___ SUPPLIED MATERIAL

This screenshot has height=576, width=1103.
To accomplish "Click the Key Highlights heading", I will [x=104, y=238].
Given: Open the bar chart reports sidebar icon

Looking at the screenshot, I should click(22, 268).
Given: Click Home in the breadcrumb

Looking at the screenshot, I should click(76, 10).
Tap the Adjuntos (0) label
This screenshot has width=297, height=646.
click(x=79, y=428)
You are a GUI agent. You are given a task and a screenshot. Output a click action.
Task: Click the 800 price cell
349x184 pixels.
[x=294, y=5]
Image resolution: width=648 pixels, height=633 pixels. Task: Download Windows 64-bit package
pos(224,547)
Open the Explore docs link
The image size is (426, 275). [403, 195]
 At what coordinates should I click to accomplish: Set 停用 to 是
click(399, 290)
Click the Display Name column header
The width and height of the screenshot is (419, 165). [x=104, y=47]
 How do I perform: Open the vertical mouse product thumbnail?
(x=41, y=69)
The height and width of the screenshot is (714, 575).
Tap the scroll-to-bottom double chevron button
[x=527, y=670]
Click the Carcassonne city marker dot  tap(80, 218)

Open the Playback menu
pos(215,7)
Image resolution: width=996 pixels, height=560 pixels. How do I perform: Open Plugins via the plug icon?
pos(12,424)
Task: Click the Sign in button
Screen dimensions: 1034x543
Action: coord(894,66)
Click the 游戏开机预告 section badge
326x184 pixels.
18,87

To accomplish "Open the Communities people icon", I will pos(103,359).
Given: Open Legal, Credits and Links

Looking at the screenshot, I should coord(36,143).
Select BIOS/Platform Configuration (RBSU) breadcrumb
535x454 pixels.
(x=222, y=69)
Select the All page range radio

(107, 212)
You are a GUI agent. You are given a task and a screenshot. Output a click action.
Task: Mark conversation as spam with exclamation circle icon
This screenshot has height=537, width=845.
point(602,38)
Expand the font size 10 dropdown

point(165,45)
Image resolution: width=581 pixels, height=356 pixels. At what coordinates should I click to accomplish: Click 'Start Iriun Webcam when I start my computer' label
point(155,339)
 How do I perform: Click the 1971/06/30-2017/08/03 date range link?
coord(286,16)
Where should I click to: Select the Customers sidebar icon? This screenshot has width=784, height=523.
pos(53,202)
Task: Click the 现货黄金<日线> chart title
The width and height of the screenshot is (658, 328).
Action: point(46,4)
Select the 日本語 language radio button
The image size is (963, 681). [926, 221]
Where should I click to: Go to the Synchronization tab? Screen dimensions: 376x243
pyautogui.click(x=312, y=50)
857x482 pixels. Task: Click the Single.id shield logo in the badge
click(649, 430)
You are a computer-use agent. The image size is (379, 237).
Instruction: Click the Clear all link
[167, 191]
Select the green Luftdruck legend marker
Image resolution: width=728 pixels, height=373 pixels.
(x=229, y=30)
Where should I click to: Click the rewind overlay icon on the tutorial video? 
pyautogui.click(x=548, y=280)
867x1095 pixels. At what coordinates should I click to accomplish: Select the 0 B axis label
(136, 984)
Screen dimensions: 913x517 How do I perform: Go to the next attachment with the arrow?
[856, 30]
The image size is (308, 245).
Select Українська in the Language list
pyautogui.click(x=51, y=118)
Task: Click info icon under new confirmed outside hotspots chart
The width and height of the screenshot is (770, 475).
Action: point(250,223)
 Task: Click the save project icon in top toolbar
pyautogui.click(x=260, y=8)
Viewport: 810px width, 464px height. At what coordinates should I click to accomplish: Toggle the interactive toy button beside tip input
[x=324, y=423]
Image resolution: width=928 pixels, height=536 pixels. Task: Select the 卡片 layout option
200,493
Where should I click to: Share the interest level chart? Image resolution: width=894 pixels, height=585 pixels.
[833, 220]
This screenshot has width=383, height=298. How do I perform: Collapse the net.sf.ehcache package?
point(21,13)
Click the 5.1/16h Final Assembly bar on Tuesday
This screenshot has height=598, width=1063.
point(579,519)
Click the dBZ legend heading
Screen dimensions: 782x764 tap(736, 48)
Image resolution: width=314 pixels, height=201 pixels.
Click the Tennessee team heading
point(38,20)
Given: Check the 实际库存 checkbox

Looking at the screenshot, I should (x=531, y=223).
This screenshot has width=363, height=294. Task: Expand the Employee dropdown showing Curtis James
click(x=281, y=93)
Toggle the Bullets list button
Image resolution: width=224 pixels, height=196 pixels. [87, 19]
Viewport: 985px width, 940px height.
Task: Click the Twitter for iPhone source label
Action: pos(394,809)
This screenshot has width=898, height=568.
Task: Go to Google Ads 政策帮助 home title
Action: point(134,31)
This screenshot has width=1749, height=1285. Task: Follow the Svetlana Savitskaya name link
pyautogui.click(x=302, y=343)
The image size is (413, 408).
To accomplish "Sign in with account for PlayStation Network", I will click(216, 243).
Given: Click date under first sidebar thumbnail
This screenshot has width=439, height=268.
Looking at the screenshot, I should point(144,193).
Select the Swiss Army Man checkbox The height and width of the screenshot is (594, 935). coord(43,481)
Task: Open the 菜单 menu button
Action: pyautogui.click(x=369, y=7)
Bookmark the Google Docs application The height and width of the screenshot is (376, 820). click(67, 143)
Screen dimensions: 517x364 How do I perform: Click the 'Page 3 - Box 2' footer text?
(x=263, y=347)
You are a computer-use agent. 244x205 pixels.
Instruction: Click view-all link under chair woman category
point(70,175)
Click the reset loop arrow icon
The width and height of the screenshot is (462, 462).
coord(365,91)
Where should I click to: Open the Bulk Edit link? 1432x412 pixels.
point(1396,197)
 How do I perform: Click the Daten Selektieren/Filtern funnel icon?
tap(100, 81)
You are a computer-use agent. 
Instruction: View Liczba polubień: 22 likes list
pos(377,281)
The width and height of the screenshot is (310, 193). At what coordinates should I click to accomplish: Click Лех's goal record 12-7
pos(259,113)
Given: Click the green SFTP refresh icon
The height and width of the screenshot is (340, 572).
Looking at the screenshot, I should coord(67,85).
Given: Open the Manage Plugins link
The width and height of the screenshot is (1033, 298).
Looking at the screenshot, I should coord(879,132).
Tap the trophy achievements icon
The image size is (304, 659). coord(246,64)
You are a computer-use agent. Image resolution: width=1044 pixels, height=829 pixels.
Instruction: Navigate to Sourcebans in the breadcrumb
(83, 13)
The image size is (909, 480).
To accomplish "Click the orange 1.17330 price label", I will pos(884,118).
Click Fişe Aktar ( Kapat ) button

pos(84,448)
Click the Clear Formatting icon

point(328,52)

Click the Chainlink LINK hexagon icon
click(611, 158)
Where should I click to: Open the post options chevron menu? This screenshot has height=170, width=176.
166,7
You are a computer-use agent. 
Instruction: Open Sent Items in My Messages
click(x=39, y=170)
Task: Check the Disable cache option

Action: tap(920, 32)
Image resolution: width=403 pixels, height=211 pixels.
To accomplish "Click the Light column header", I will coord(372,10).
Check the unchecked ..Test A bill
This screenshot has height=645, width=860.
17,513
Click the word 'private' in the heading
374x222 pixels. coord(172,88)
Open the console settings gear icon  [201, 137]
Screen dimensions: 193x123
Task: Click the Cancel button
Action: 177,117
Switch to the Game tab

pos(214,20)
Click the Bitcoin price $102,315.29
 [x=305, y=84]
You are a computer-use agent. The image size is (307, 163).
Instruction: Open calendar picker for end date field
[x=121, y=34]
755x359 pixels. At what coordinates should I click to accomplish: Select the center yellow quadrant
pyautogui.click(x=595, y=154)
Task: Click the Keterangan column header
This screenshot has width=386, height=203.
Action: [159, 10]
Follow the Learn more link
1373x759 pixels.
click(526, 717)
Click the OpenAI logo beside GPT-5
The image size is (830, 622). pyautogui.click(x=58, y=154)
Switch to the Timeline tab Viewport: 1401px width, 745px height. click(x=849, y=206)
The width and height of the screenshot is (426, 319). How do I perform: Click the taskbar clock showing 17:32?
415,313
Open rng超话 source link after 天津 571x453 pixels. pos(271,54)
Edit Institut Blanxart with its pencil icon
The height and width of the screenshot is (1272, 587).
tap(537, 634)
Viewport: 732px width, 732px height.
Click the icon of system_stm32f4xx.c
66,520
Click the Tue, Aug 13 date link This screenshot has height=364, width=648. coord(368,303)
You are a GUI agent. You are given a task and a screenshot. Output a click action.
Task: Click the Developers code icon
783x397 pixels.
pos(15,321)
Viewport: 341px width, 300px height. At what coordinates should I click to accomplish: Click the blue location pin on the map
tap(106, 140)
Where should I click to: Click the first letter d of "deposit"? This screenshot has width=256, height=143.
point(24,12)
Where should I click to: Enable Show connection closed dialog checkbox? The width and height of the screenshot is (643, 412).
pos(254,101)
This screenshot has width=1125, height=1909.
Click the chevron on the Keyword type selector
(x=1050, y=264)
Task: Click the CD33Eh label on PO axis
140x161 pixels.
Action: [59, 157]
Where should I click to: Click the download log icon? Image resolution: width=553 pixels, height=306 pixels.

______

# WHAT TO DO
As the answer, set down only the lines from the data above between the one holding "You are a computer-use agent. The image size is (307, 163)." and the one holding "Click the Tue, Aug", inclusive, exactly as they read.

# ANSWER TO THE EXERCISE
You are a computer-use agent. The image size is (307, 163).
Instruction: Open calendar picker for end date field
[x=121, y=34]
755x359 pixels. At what coordinates should I click to accomplish: Select the center yellow quadrant
pyautogui.click(x=595, y=154)
Task: Click the Keterangan column header
This screenshot has width=386, height=203.
Action: [159, 10]
Follow the Learn more link
1373x759 pixels.
click(526, 717)
Click the OpenAI logo beside GPT-5
The image size is (830, 622). pyautogui.click(x=58, y=154)
Switch to the Timeline tab Viewport: 1401px width, 745px height. click(x=849, y=206)
The width and height of the screenshot is (426, 319). How do I perform: Click the taskbar clock showing 17:32?
415,313
Open rng超话 source link after 天津 571x453 pixels. pos(271,54)
Edit Institut Blanxart with its pencil icon
The height and width of the screenshot is (1272, 587).
tap(537, 634)
Viewport: 732px width, 732px height.
Click the icon of system_stm32f4xx.c
66,520
Click the Tue, Aug 13 date link This screenshot has height=364, width=648. coord(368,303)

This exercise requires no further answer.